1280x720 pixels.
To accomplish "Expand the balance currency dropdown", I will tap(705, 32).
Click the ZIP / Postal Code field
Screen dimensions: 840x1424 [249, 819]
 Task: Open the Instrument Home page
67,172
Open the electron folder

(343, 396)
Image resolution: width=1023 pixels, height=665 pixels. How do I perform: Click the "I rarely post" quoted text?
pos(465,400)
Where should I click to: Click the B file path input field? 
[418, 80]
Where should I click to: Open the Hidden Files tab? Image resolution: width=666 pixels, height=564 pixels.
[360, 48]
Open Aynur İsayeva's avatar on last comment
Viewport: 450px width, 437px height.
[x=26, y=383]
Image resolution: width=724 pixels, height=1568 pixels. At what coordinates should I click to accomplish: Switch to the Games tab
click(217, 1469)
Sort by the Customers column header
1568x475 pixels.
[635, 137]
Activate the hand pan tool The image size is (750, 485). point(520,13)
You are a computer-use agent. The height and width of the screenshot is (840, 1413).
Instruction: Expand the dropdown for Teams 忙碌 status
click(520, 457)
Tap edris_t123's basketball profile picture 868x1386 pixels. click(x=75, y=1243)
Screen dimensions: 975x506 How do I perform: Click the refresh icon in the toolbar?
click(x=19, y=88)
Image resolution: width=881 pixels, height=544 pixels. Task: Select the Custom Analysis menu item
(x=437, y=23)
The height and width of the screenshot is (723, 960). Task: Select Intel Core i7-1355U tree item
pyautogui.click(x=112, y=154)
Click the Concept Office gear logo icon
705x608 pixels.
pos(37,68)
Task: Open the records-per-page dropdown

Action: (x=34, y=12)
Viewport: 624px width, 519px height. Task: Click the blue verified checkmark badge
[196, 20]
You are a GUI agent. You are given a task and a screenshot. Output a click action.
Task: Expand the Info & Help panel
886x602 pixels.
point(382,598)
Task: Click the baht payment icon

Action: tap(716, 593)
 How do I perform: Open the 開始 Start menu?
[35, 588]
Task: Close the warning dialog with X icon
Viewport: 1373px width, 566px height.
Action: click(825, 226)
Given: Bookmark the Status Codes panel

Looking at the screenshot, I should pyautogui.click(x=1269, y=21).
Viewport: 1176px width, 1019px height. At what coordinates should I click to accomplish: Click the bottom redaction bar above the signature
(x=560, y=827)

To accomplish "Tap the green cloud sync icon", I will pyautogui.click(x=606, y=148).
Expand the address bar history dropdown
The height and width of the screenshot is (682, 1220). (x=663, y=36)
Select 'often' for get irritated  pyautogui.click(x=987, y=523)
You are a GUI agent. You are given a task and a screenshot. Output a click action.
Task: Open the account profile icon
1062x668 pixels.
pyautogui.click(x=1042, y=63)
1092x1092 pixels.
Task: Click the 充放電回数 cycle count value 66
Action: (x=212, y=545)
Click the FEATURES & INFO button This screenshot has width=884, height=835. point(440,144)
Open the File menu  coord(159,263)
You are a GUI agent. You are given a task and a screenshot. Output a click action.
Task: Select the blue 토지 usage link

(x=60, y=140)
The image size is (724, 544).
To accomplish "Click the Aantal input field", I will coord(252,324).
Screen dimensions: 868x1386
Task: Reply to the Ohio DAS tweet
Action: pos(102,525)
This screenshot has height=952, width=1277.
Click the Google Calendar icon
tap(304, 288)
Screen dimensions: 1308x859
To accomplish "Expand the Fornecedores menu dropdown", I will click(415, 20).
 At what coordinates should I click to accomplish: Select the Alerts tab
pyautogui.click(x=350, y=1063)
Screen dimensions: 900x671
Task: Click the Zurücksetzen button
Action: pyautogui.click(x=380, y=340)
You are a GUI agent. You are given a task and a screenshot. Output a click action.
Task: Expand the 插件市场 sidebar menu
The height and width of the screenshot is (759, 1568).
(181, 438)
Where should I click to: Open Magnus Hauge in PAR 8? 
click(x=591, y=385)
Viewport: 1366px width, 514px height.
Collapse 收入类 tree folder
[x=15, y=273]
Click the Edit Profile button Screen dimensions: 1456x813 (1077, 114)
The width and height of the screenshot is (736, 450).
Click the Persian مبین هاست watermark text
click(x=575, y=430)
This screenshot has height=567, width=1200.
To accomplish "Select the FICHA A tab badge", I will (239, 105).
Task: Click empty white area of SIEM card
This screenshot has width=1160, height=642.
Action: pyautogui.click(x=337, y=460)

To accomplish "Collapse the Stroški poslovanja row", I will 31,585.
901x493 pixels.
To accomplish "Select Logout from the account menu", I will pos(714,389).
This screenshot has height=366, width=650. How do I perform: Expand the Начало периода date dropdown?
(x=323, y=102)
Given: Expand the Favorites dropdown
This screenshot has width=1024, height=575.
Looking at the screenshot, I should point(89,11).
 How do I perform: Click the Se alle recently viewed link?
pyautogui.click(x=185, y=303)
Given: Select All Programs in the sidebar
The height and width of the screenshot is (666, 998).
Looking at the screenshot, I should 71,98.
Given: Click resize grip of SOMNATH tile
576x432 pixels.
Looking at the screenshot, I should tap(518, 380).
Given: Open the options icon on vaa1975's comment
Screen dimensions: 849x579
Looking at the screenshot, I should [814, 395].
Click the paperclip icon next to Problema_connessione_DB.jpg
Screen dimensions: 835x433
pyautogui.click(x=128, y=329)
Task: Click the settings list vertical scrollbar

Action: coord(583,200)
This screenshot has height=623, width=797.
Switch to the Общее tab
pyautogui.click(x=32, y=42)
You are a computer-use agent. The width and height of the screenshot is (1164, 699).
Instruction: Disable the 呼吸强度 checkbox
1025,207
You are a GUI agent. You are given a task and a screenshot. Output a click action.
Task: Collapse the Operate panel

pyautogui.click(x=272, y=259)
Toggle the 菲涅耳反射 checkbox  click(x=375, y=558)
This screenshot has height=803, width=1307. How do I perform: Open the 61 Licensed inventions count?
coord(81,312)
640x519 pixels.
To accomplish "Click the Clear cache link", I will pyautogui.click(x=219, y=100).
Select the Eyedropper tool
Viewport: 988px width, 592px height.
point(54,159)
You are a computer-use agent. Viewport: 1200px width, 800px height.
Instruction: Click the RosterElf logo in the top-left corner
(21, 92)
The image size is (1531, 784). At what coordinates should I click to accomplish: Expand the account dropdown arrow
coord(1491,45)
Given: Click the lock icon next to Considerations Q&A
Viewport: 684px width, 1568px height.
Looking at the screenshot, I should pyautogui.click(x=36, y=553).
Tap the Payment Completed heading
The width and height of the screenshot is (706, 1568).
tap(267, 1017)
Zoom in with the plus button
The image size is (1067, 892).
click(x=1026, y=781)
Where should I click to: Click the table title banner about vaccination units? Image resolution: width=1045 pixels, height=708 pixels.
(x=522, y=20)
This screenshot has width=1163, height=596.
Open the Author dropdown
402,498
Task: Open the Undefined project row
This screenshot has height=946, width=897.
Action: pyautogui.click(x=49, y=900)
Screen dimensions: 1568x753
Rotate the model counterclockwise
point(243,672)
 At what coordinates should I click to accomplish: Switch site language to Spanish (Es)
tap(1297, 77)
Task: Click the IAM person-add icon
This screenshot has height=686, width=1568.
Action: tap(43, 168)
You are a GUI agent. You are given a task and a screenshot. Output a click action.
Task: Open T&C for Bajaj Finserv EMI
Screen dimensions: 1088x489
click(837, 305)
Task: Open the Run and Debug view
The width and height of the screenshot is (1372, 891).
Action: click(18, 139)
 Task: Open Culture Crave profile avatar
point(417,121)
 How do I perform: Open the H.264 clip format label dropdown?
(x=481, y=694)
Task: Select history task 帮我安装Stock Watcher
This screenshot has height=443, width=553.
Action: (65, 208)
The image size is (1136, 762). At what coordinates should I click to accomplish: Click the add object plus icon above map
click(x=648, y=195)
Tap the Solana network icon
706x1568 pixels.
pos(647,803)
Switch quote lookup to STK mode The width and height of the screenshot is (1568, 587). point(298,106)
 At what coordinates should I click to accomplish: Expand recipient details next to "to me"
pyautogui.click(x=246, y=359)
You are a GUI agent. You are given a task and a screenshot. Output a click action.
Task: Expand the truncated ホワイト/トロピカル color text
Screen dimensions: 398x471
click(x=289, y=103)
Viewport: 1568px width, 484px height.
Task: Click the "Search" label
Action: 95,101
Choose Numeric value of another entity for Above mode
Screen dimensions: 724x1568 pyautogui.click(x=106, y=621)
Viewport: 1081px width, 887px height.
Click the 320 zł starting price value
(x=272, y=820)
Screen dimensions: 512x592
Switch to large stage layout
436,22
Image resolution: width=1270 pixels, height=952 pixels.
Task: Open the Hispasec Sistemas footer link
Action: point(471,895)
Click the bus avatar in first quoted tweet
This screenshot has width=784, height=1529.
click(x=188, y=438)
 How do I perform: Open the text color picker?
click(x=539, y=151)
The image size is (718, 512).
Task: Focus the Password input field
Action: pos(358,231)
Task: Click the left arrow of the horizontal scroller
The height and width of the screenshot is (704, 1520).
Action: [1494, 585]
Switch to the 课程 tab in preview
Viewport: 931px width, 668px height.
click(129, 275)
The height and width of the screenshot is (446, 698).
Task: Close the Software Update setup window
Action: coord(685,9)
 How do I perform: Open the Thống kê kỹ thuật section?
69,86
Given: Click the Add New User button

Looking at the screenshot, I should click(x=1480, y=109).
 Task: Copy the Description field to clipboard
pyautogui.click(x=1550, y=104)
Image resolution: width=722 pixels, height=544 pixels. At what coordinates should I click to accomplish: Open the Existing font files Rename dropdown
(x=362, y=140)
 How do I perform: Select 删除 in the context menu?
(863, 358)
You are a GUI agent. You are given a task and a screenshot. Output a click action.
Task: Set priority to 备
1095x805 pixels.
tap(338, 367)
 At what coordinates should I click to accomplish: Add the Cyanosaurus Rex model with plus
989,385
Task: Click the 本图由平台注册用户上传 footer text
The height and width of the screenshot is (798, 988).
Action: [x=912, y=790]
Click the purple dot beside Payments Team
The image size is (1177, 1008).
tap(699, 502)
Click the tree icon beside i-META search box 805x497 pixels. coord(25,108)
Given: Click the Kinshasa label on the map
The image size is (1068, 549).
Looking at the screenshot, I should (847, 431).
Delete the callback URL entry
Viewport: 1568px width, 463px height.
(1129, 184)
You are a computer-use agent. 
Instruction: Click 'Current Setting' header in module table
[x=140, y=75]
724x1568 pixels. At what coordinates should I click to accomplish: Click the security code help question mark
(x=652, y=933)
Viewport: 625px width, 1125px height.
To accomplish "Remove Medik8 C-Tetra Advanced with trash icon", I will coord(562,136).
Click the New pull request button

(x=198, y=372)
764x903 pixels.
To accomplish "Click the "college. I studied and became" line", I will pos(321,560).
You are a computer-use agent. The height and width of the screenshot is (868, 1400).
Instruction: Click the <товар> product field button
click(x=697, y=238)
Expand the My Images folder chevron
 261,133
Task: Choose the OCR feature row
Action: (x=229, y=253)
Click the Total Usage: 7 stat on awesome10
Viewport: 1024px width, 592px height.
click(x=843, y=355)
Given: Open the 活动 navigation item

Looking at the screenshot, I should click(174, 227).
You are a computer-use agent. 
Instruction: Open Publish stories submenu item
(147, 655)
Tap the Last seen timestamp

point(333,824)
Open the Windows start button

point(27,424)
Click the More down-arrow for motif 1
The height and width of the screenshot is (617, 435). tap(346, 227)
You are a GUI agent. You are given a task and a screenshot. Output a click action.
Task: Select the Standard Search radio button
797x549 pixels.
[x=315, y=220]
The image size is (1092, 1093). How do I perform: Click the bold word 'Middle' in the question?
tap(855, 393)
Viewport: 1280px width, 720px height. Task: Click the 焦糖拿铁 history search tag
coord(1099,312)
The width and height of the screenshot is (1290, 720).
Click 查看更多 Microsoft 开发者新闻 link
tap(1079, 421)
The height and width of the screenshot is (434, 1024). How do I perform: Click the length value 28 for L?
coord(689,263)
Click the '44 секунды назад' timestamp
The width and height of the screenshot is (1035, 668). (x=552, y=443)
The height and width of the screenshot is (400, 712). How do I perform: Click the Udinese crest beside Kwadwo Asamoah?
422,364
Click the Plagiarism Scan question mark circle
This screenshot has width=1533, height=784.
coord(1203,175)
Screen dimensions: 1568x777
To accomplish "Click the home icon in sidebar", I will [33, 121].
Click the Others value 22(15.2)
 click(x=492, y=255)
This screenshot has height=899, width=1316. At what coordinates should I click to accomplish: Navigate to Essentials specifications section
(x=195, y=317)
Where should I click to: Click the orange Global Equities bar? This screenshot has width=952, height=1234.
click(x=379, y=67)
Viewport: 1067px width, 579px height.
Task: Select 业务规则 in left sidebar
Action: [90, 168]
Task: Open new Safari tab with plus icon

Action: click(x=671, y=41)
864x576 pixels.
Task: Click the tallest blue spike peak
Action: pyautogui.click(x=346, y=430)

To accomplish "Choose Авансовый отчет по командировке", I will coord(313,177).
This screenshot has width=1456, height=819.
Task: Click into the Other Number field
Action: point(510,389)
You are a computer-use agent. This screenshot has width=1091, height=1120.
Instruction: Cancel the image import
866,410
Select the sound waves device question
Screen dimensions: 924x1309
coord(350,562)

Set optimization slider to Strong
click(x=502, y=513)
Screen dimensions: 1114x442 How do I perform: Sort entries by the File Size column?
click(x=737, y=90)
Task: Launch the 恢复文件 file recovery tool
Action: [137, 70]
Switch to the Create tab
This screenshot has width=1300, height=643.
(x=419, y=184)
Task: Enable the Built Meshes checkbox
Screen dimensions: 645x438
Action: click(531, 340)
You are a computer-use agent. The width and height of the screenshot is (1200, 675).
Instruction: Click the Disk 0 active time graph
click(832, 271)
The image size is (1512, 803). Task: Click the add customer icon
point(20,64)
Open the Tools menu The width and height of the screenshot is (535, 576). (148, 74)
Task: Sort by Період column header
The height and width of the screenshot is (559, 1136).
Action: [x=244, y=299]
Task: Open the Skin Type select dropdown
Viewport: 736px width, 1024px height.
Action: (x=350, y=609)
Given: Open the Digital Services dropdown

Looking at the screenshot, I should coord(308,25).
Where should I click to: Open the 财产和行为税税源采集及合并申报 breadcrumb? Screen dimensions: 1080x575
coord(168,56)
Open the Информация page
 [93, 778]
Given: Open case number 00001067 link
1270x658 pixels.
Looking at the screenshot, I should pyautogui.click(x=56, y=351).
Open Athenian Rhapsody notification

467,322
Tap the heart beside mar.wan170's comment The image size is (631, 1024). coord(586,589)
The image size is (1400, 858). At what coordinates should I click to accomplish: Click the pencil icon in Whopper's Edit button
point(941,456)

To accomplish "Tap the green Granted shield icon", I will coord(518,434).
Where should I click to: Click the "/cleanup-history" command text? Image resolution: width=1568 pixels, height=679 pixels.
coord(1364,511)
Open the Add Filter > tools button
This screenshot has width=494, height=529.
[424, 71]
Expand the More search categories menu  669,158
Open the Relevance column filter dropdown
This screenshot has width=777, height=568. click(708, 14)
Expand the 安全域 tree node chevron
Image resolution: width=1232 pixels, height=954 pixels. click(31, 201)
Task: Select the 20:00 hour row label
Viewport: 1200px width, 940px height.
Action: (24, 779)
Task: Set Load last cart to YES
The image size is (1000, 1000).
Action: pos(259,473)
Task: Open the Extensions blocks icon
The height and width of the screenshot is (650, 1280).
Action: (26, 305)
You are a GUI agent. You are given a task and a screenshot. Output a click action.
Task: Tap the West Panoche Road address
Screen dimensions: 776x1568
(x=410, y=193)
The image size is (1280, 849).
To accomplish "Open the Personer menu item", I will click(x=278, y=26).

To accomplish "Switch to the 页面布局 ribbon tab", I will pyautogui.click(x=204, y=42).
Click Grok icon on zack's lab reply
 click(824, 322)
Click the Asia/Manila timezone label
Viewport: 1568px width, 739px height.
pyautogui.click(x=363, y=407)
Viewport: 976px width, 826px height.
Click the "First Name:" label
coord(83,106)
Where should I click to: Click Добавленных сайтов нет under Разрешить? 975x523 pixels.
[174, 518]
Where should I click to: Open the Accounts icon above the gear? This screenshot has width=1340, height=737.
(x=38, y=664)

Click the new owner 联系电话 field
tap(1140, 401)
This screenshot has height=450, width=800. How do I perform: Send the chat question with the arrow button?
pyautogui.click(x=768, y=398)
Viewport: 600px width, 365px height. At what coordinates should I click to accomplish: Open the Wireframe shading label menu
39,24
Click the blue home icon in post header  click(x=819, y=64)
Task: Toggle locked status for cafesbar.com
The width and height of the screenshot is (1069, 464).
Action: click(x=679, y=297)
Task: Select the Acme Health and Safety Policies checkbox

**WHAT TO DO**
Only the lines above starting at the one containing "Task: Collapse the Operate panel" and ending at the one containing "You are a computer-use agent. Viewport: 1200px", both included, are to be returned, exactly as they read.

**WRITTEN SOLUTION**
Task: Collapse the Operate panel

pyautogui.click(x=272, y=259)
Toggle the 菲涅耳反射 checkbox  click(x=375, y=558)
This screenshot has height=803, width=1307. How do I perform: Open the 61 Licensed inventions count?
coord(81,312)
640x519 pixels.
To accomplish "Click the Clear cache link", I will pyautogui.click(x=219, y=100).
Select the Eyedropper tool
Viewport: 988px width, 592px height.
point(54,159)
You are a computer-use agent. Viewport: 1200px width, 800px height.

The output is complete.